Maître Benouadah Lamouri, avocat de Mustapha K. et Amor F., inculpés de vol, a presque laissé faire son adversaire, représentant la partie civile, Maître Abdelhafid Belkhider à cause de la manière avec laquelle le vieux rusé de conseil s'y est pris en vue de «cimenter» l'instruction de l'affaire.
Avec sa façon de dramatiser le vol du revolver soigneusement placé dans le cartable laissé dans la voiture, «visité» par les deux jeunes, Maître Lamouri a poussé Maître Belkhider à évoquer le témoignage du gardien du parking qui a semé le trouble dans le dossier.
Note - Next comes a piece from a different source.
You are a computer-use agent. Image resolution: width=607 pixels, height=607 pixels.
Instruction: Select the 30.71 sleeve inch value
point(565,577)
Aux sèches affirmations de l'aîné des défenseurs qui s'est longuement étalé sur les déclarations contradictoires, le conseil de Dar El Beïda a mis en exergue le fait que ses deux clients étaient des primaires, surtout que le gardien avait été sommé de se «débrouiller» un coupable en vue d'éviter de dramatiques représailles lors de son interrogatoire. «Et cela, Monsieur le président, est un véritable scandale. Les policiers ont un chef: le ministère public. Ce dernier représente le ministère public certes, mais aussi et surtout, la société. Et mes deux clients font partie de la société. Alors, où est donc la vérité?» s'était emballé Maître Lamouri qui a plaidé avec plus d'un quart de siècle sur les épaules qui ne cèdent jamais sous le poids de milliers de plaidoiries et de longues attentes dans les couloirs sombres de l'instruction. «Ce n'est pas l'argent qui était dans la serviette qui est dérangeant, mais le P.A., cette arme à feu aux conséquences incalculables», a soufflé Maître Belkhider. «Mon client a dit n'importe quoi? Non, c'est le témoin qui a ramené deux jeunes innocents et qui ne peuvent qu'avoir la relaxe», a sifflé Maître Lamouri qui a bien fixé Khaled Benyounès, le juge, qui parcourait les demandes écrites remises un quart d'heure plutôt. Plutôt taciturne et grave, le procureur n'a pas étalé un réquisitoire mais s'est contenté des demandes d'une peine de prison ferme car convaincu du méfait commis.
La présidente met en examen le verdict sous huitaine et a sans doute pris le soin de se remémorer la scène où les deux jeunes inculpés niaient en bloc les faits et où ils criaient au faux témoignage.